● **EXERCISE DIRECTIONS**: Only the lines from the one containing "At what coordinates" to the end of the records belong in the copy. Reproduce them word for word and drop the pictures.

● **LISTED RECORDS**:

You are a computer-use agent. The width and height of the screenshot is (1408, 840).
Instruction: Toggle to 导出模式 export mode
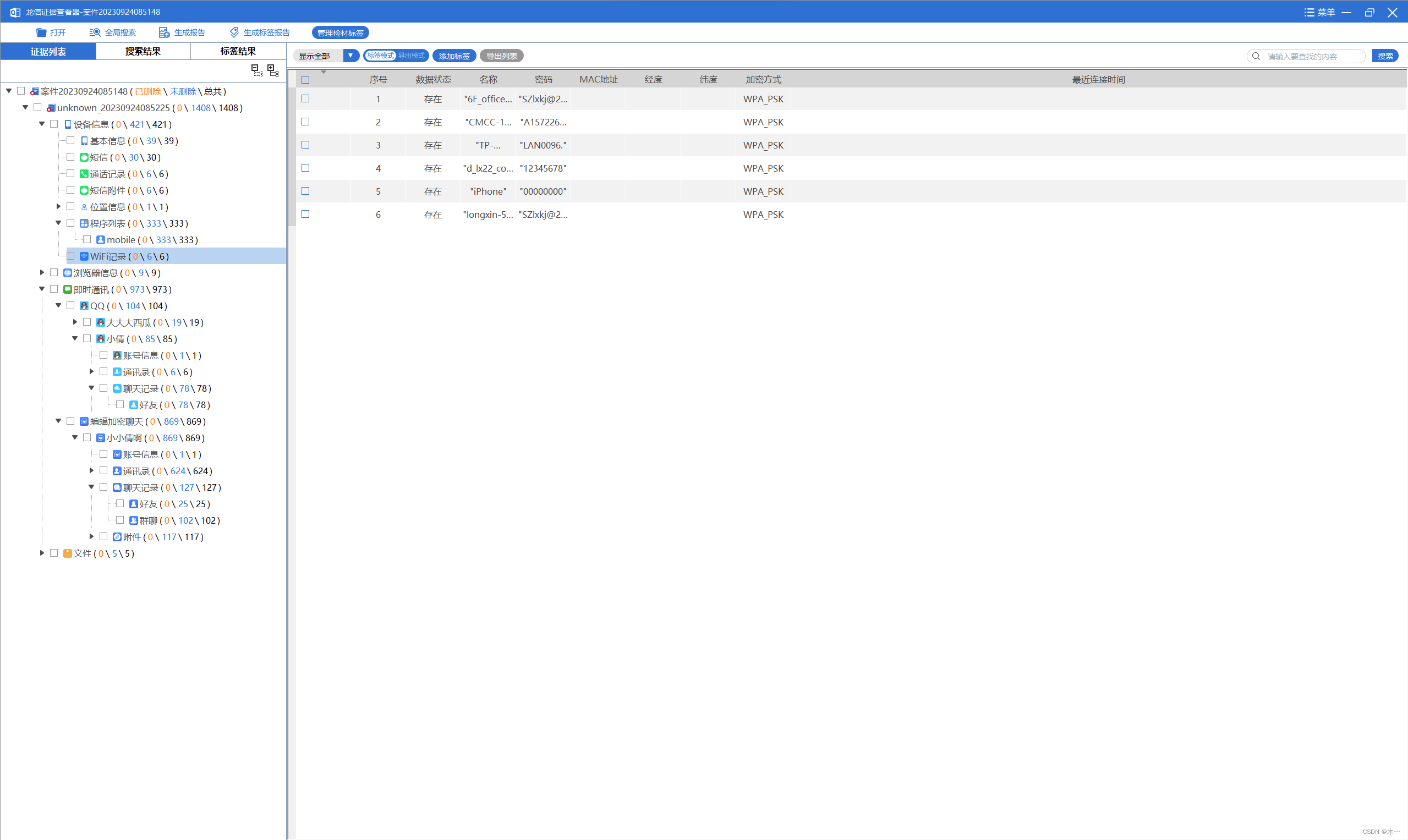point(412,56)
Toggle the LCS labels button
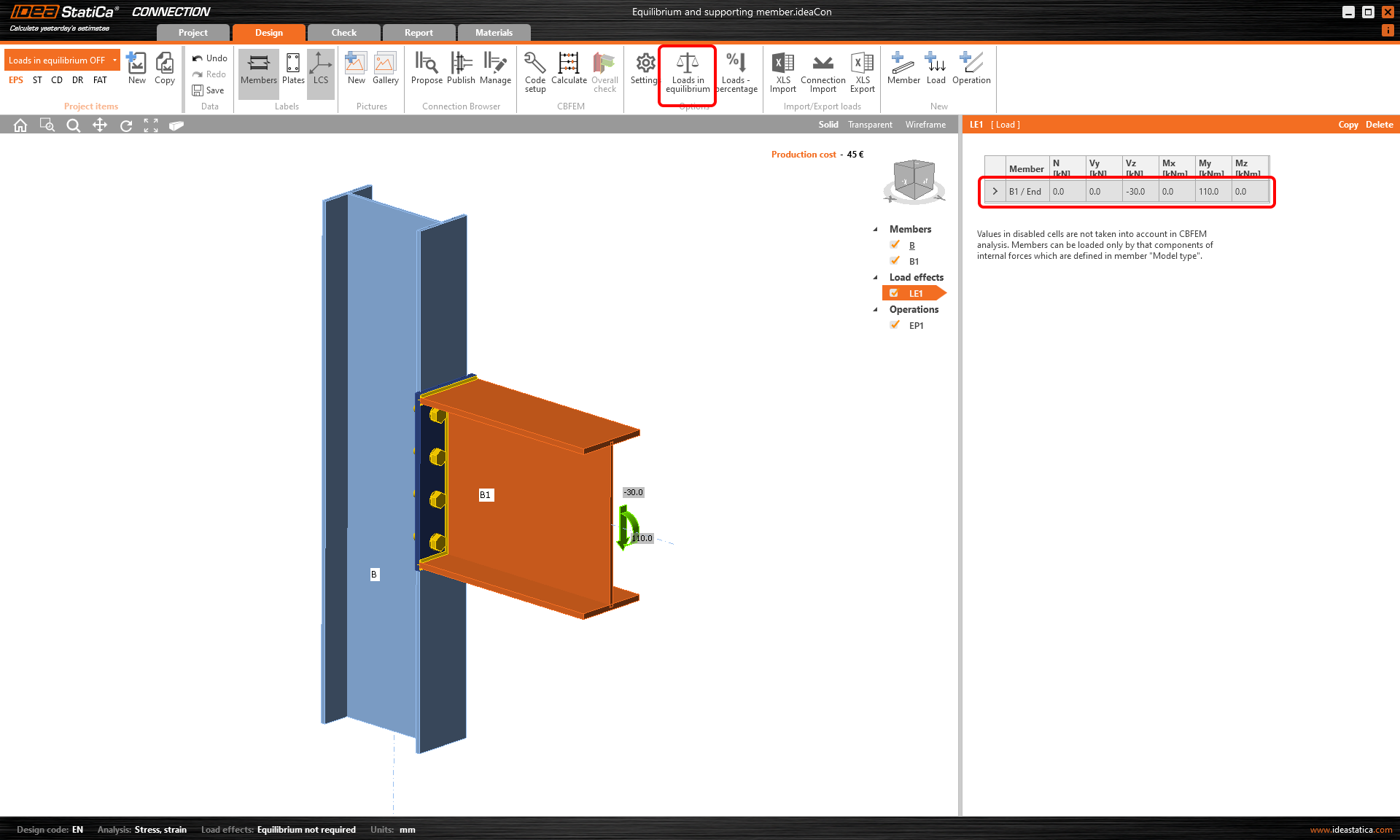Screen dimensions: 1400x840 point(321,69)
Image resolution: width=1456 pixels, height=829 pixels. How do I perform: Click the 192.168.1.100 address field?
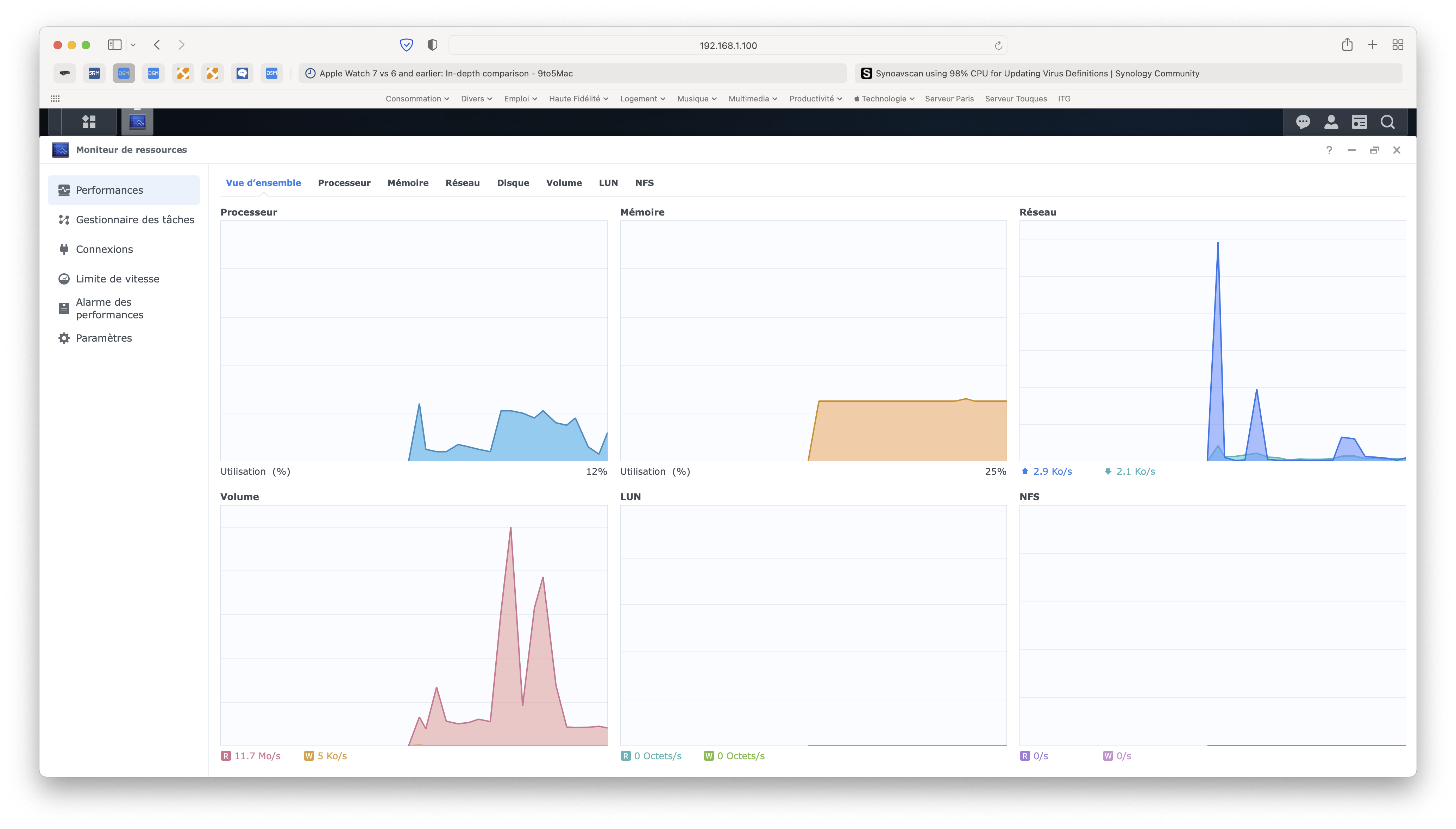tap(728, 45)
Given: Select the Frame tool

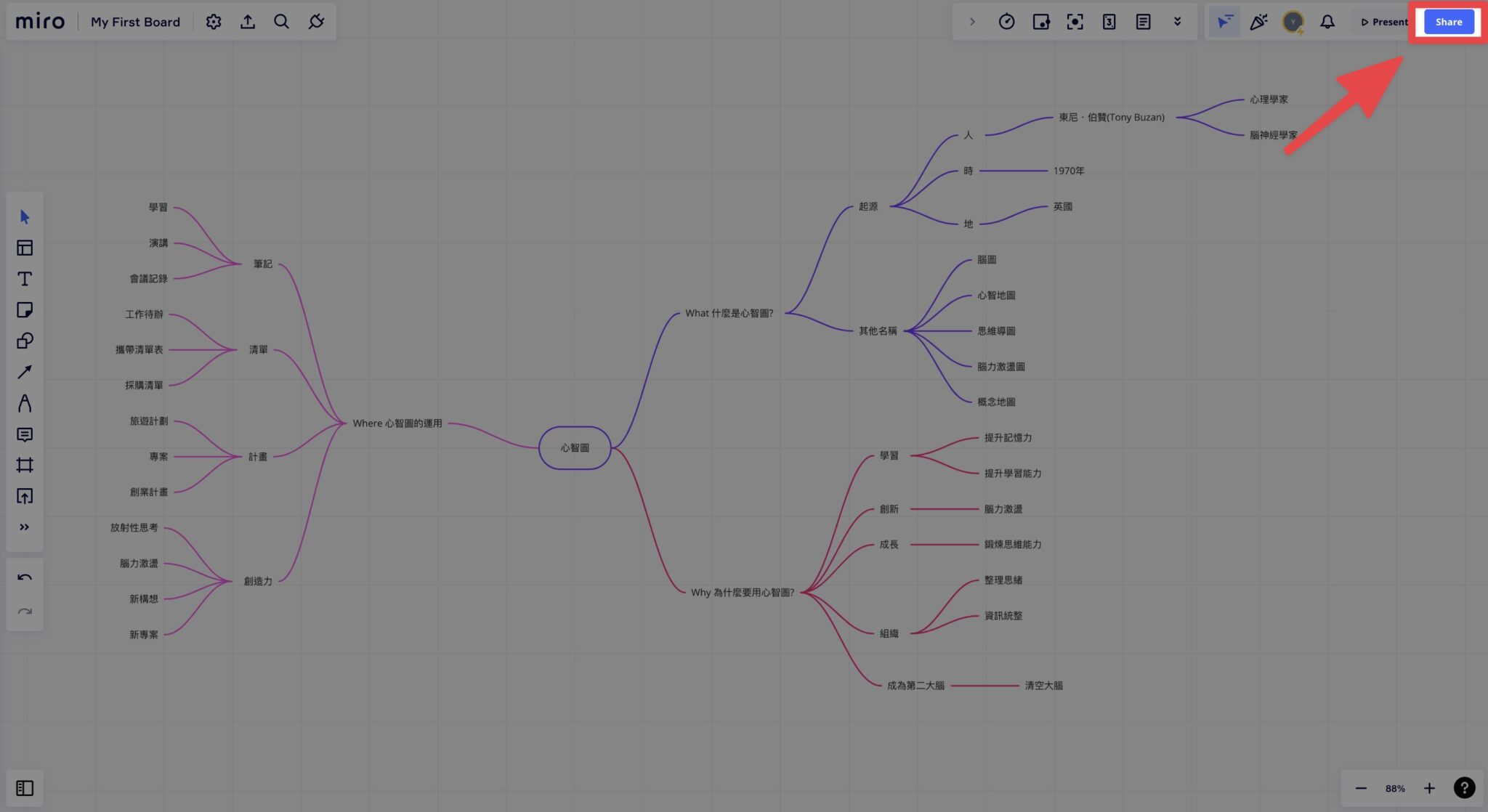Looking at the screenshot, I should pyautogui.click(x=25, y=465).
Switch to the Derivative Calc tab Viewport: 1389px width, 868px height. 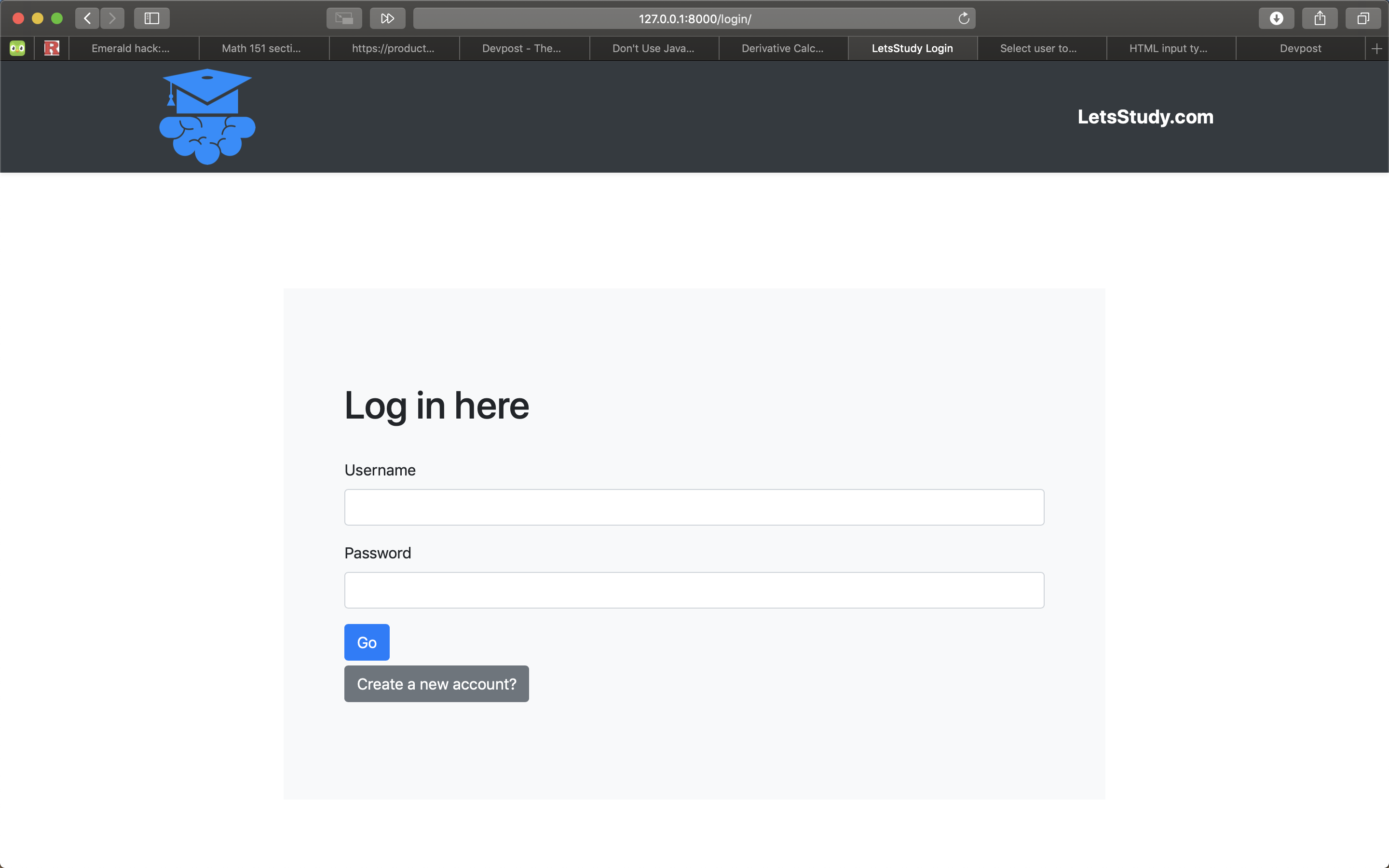click(x=782, y=49)
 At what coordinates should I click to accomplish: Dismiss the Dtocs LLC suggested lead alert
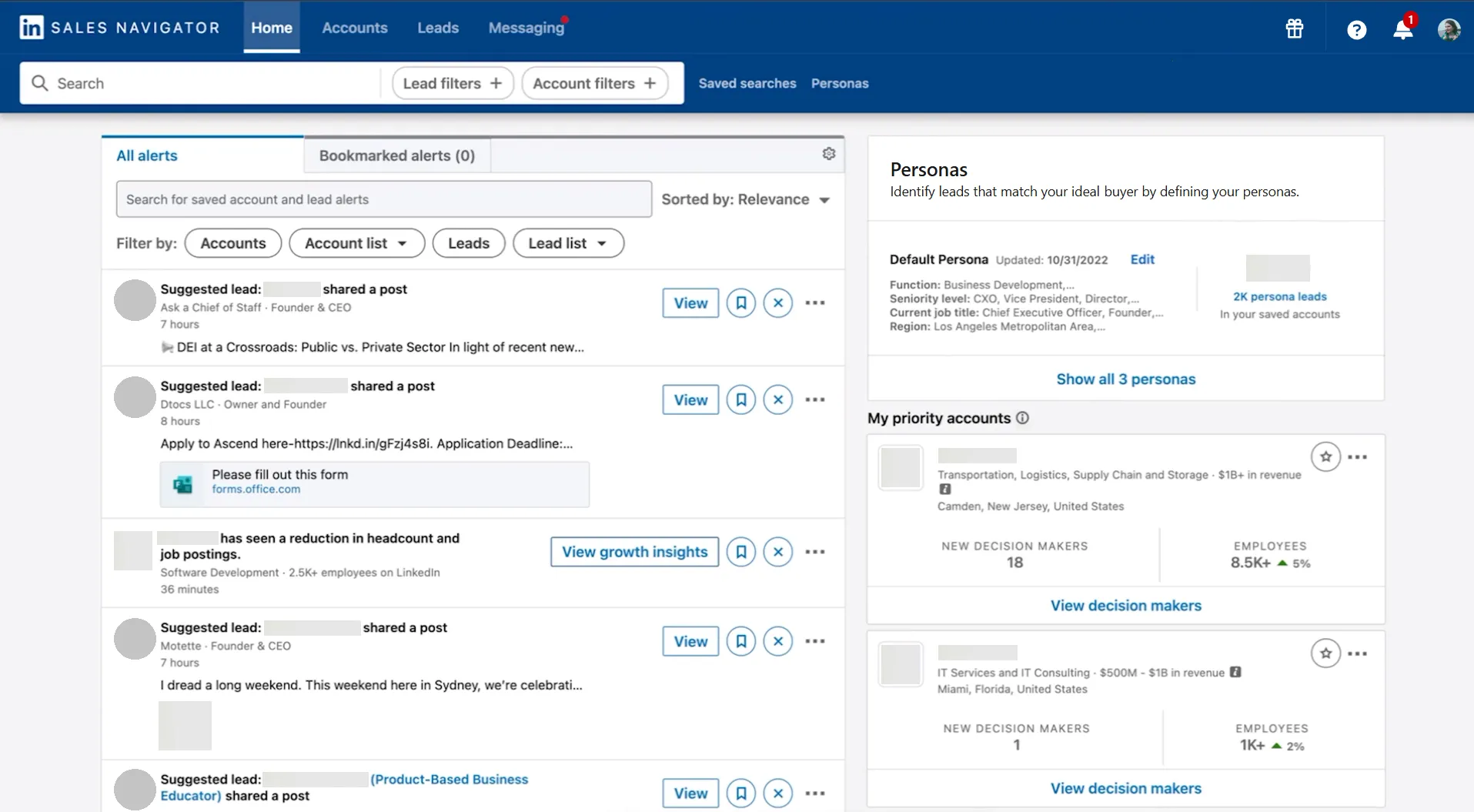[777, 399]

● **PROBLEM SOLUTION**:
 At what coordinates should I click to accomplish: Dismiss the Dtocs LLC suggested lead alert
[777, 399]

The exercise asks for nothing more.